Annual Budget Allocation: Student organizations create a line-item budget request detailing expected expenditures for the year; the Finance Committee makes allocations based on those items. However, when the final C Fund allocations are released, each group is simply given a lump sum. It is impossible to inform all student groups of the exact cuts made in a given budget, so it is within that group’s discretion to determine which requested expenditures to reduce or eliminate. The Finance Committee does not tell groups how to spend their money, and the Vice President of Finance will not deny a payment request merely because the expense or event was not on the original itemized budget. However, be mindful that Bylaw 910(f) provides that no organization may expend funds in a manner grossly inconsistent with its budget as submitted to the Finance Committee.

Please note that a student organization is unlikely to receive the full amount of its requested budget, whether or not the Finance Committee believes events are worthwhile. There is a limited pool of money to be distributed among the student groups, and the total amount requested each year is significantly greater then this pool.DO NOT USE THIS CIRCUMSTANCE TO GROSSLY INFLATE YOUR BUDGET REQUESTS.

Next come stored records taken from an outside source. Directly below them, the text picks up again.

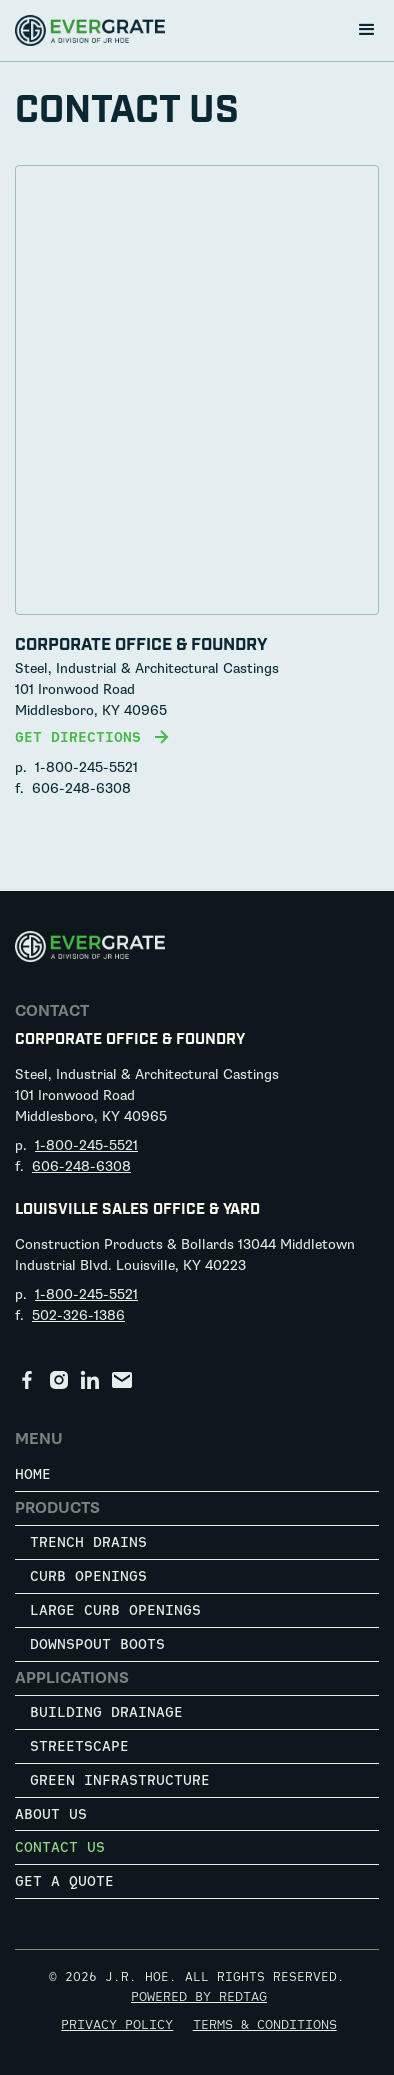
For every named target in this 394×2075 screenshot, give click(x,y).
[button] (367, 30)
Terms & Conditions (265, 2024)
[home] (90, 30)
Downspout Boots (97, 1643)
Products (57, 1508)
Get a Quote (64, 1880)
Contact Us (60, 1846)
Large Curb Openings (115, 1609)
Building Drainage (106, 1711)
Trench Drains (88, 1541)
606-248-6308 (81, 788)
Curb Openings (88, 1575)
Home (33, 1473)
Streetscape (79, 1745)
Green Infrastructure (120, 1779)
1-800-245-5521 (86, 767)
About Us (51, 1813)
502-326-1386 (78, 1315)
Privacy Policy (117, 2024)
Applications (72, 1678)
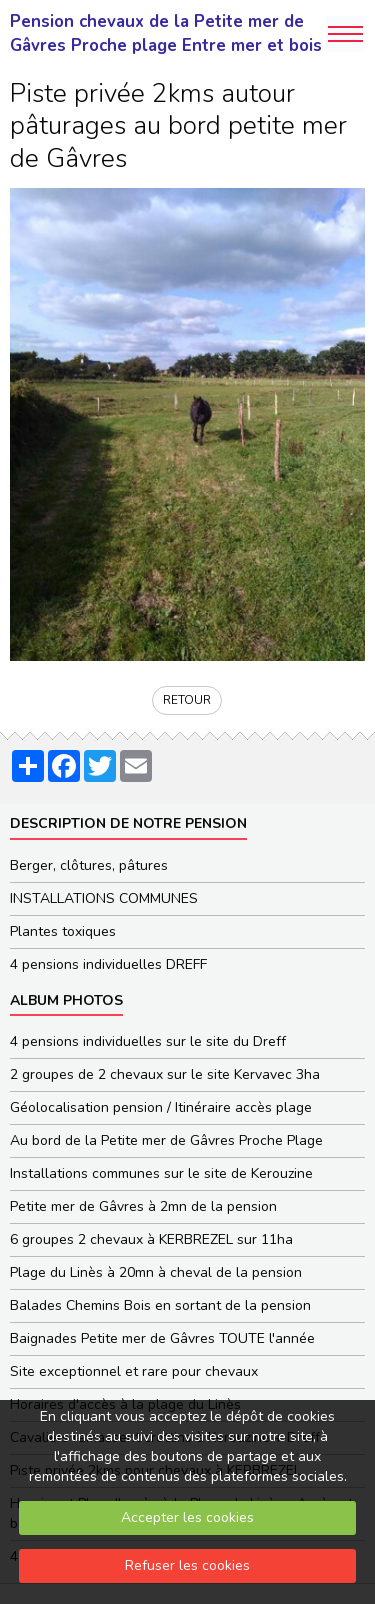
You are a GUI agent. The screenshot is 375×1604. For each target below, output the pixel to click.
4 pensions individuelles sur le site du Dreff (148, 1041)
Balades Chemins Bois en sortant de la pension (160, 1305)
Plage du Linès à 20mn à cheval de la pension (156, 1272)
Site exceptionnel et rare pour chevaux (134, 1371)
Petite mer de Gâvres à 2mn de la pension (143, 1206)
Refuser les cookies (187, 1565)
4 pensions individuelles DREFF (108, 964)
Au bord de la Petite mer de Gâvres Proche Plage (166, 1140)
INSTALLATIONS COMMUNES (104, 898)
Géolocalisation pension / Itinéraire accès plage (161, 1107)
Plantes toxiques (63, 931)
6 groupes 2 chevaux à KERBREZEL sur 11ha (151, 1239)
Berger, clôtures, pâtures (89, 865)
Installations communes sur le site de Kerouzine (161, 1173)
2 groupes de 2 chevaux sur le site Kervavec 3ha (165, 1074)
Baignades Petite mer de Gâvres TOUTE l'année (162, 1338)
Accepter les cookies (187, 1517)
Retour (187, 700)
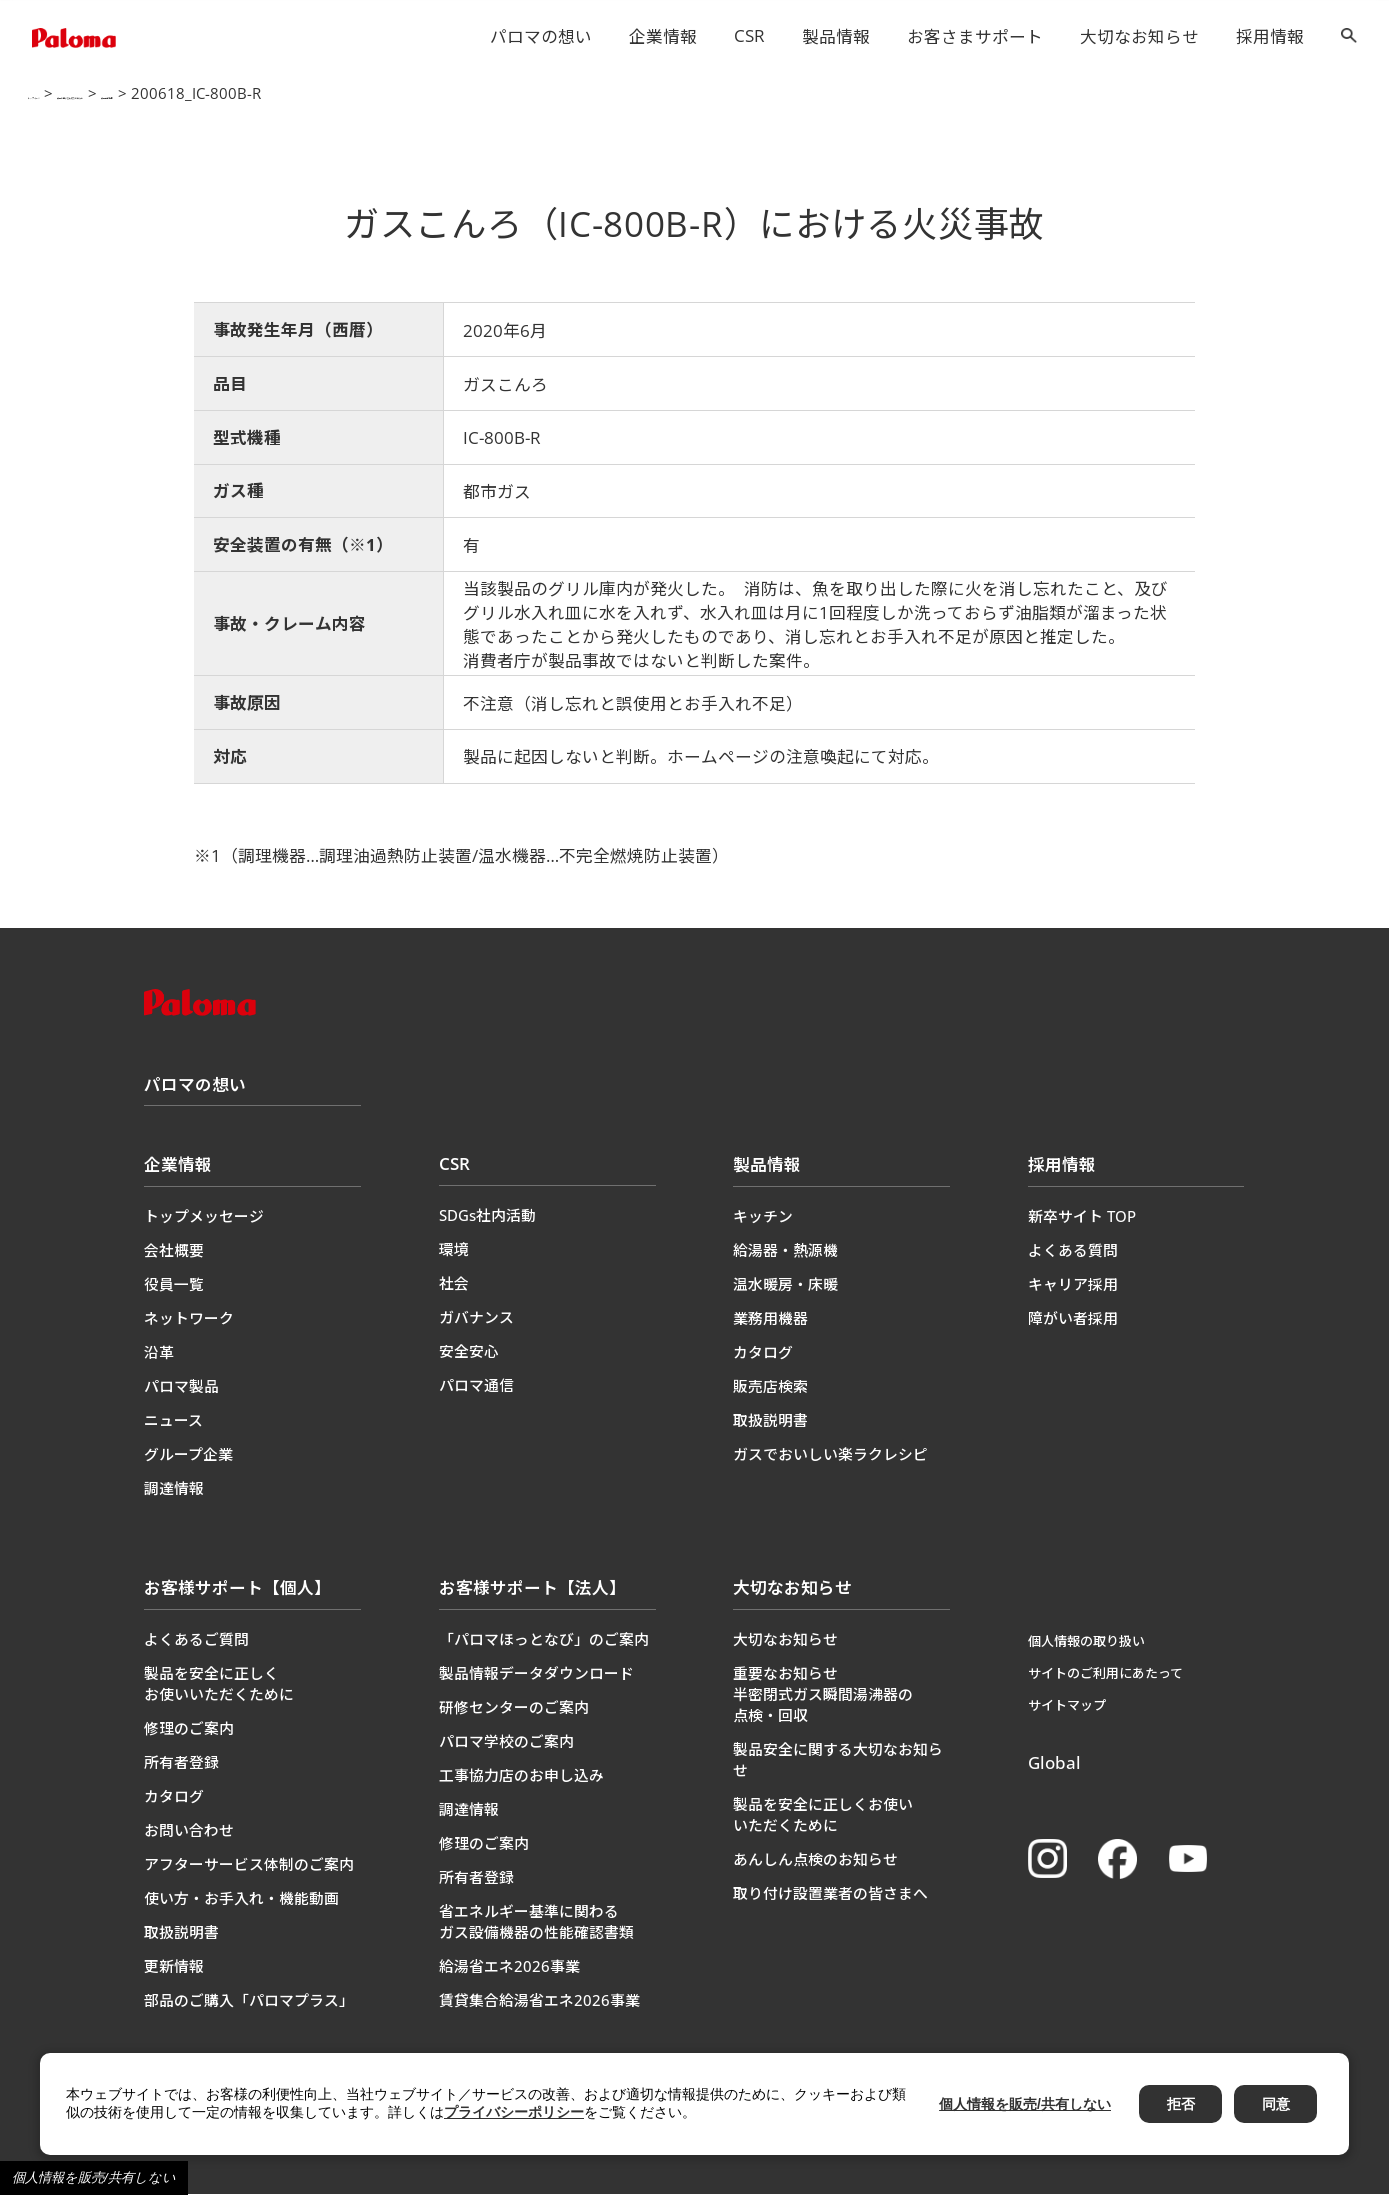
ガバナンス (476, 1318)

Reallocation of Funds Between Events: Because the Finance Committee, the Senate, and the Vice President of Finance are strongly opposed to micromanagement of student organization budgets, groups do not need to seek approval when they want to reallocate monies among their events. The SBA is aware that programs are cancelled, speakers back out, and events end up costing more than expected. Here’s how to handle these unexpected changes, using the sample budget below:

Event A$200

Event B$300

Event C$400

If Event A is cancelled, you may use the $200 allocated for that event to pay for Events B and C.

If Event A costs more than expected, you must use funds reserved for Events B and C to cover event A. You may decide to (1) reduce the scale of Event B and/or C, using a portion of the funds for one or both events; or (2) cancel Event B and/or C altogether, using all of the funds from one or both events. Ad hoc funding is not appropriate in this situation because there are still funds available in the budget. You do not need prior approval from the Vice President of Finance or the Finance Committee to reallocate funds in this manner because Events A, B & C were implicitly pre-approved during the fall budget process.

However, do not use the flexibility of reallocating funds between events to bypass finance committee guidelines, particularly the partial funding of travel and lodging for conferences.